君の社長の貫禄という奴をお見忘れがないように、というアサハカな示威戦術であるが、私という奴はいったん、弱気になるとダラシがなくて、今はもう、病院を訪れるには、ヤス子の同伴がなくては恥辱を受けるような不安があって、毎々ヤス子を拝み倒すのであった。
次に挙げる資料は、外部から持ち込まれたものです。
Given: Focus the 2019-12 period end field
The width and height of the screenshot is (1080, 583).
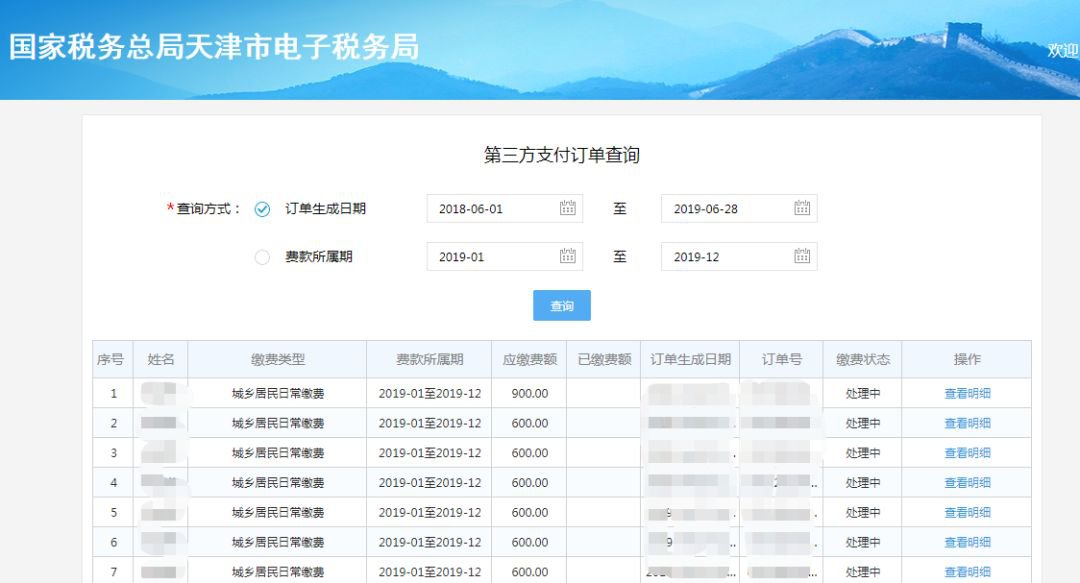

「私は、あなた、それは元来が小人物ですから、腹も立ちますよ。察しても下さい。美代子さんが内々は実は大浦種則氏を好いていると見抜いて、それとなく御両人を結び合してあげようと犬馬の労をつくしたのが、私ではありませんか。それをあなた、できてしまうと、オセッカイな邪魔ものみたいに、私を辱しめ、なぶりものにする。とかく苦労を知らない人は、そんな風に、好意とマゴコロもてかしずく人を、なぶりものにして快をむさぼるものではありますがね。私だって、腹が立ちますよ。それでも、私という人間は、そんなにまで踏みつけられても、いったんマゴコロをもって計った事の完成を見るまでは、附き添ってあげたいのです。いえ、附き添ってあげずにいられぬ性分なのです。こゝのところを、お察し下さい。ですから、踏みつけられても、私は遊びに行かずにはいられないのですよ。そこで、あなたに御同伴をお願いする。すこしでも、みじめな思いが少いように、そして、みすぼらしさを自覚せずにすむように。私はねえ、ガサツな奴ですよ、然し、至って、小心臆病なんです。私はみじめな思いを見るほど、悲しいことはないのですよ。悲しい思いほど、私の人生の敵はない。これを察して下さい、夏川さん」
 こうやって、底を割ってみせるのも、私の示威だ。どうせジロリの相手なのだから、むしろ楽屋をさらけだす。衣子や美代子には、親切気などないけれども、ヤス子は頼まれゝば、人のためにも計ろうとする気持があった。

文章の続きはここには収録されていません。